This article was originally published in The Notebook. In August 2020, The Notebook became Chalkbeat Philadelphia.
A child’s emotional state can have a profound impact on his or her ability to learn, as any classroom teacher knows. Emotional issues often lead to problem behaviors.
With many of the District’s 167,000 students coming from stress-filled environments, the District and the city Department of Behavioral Health have been collaborating to increase access to school-based behavioral health programs for District students.
Today, almost 100 schools have teams of behavioral health staff, and more than 11,000 students received school-based services last year.
But the need is even greater. And there are still challenges with getting some school leaders to accept having such services on-site and successfully integrate them.
School-based behavioral support is “a much more positive way of addressing behavior issues than sending [the students] home or following [disruptive behavior] with a suspension,” said Anita Duke, principal at Wright Elementary.
“These children have issues that little children shouldn’t be dealing with,” she added. With school-based behavioral support, “they have someone they can go to if they are upset.”
Although such services have existed for about 15 years in Philadelphia, they’ve greatly expanded within the past seven. Despite funding issues, Superintendent Arlene Ackerman has plans to put services in every school in 2010 through its staff of Consultation and Education specialists, or C&Es (see Eye on special education).
Community Behavioral Health (CBH), the public behavioral health managed-care company, has several major programs with the District.
One, the School Therapeutic Service (STS), was developed as an alternative to the full-time aides, called wraparounds, that can be assigned to individual students as a result of consistently challenging behavior in schools. STS has been implemented in some schools with a history of having high numbers of wraparound aides – sometimes several in one classroom, said Gail Edelsohn, associate medical director for children’s services with the city’s Department of Behavioral Health and Mental Retardation.
STS is currently in 65 schools, mostly elementary schools. A behavioral health team in each building, generally provided under contract with an agency, includes a lead clinician and about five behavioral health workers. The clinician conducts individual and small group therapy sessions about once a week, while the behavioral health workers are each assigned three students and tailor their time based upon suggestions made by the students’ teachers.

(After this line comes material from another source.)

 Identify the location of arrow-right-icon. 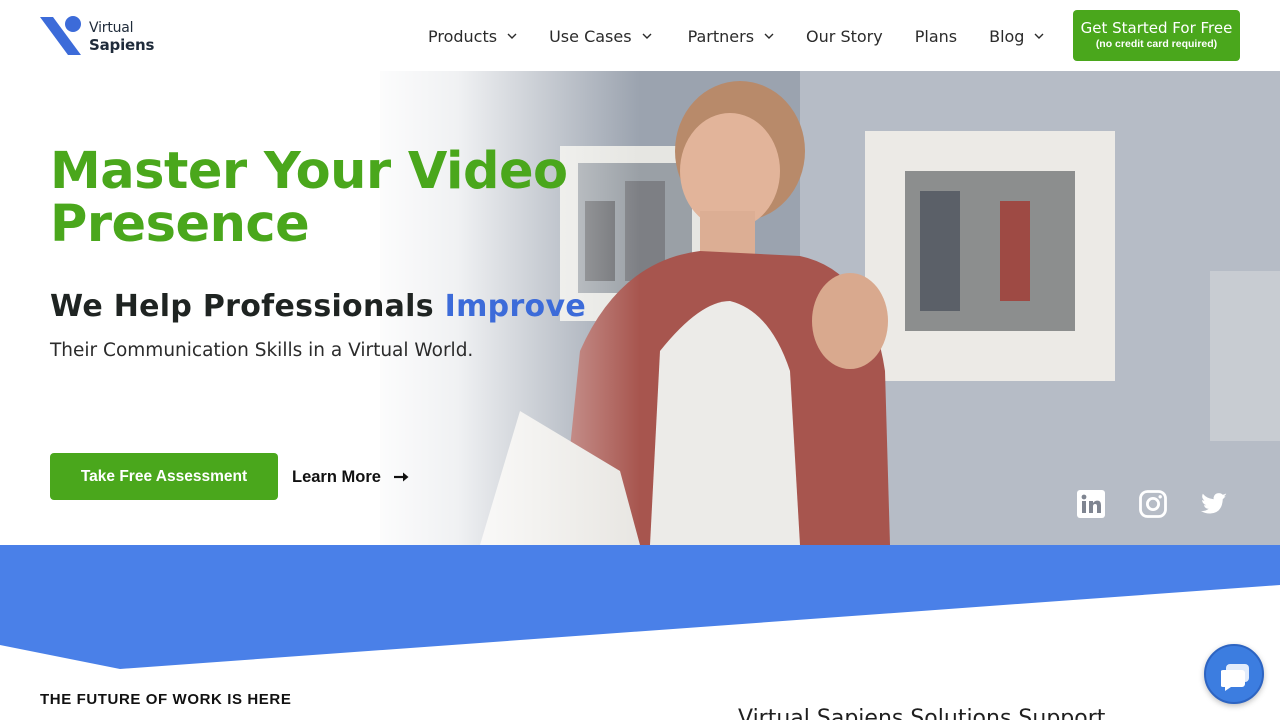
(401, 477).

In contrast to traditional wraparounds, these workers do not stay with the individual child throughout the school day, but are available on an as-needed basis, such as during transition times or at times of emotional crisis.
Nina Miller, a counselor at Blankenburg Elementary, said that the STS program at her school is more effective than wraparounds because it allows students to be more self-reliant.
“This way, the kids have to be more independent,” she said. She also sees the on-site therapy as a plus.
“Previously the parents would take [students] out at 9 a.m. for counseling and never bring them back. Here they’re seen on the spot. It’s a win-win situation.”
An older and similar CBH-funded program, School-Based Behavioral Health (SBBH), is in 28 schools. Like STS, SBBH agencies participate in the Comprehensive Student Assistance Process (CSAP) and provide individual and group therapy, as well as staff who sit in classrooms and help with transitioning and other activities that may trigger negative behaviors. They also offer psychiatric and case management support.
The most intensive behavioral health service available is the CARE (Children Achieving Through Re-Education) program, which is an alternative to hospitalization for students with severe problems. Students who qualify are assigned to one of eight year-round regional programs. With a ratio of 10 students to three staff – a mental health clinician, a certified teacher, and a behavioral health worker – CARE serves children in grades K-8.
Brenda Taylor, the deputy chief in the District’s Office of Specialized Services, said that the transition back to the student’s home school is easier from a CARE program than from a hospital stay.
Additionally, CARE takes place within an educational framework: the program adheres to the District’s core curriculum, and computers, assemblies, and field trips play an integral part. There are three classrooms per program – two are elementary classrooms and one serves middle grades; 240 District students are currently enrolled.
Dennis Barnebey, education specialist with Public Citizens for Children and Youth, believes that the District is on the right track with these programs. “Having a clinic in a school is a good idea,” he says.
However, he cautioned, the integration of clinicians works better in some schools than in others, depending on the buy-in from leadership.
“Some administrators don’t see [the clinicians] as helpful,” he said, explaining that it can be difficult to wean principals from handing out suspensions rather than seeking behavioral health intervention for students who misbehave.
“Where SBBH is working well is where school leaders have made the SBBH team a part of the school,” he said. “These places are creating safe spaces where kids have the opportunity to talk with adults about what’s going on in their lives.”
He concedes, however, that adequate funding is a problem. Agencies have conferences with teachers to identify the neediest kids.
“I don’t know of places where the slots weren’t all full,” he says.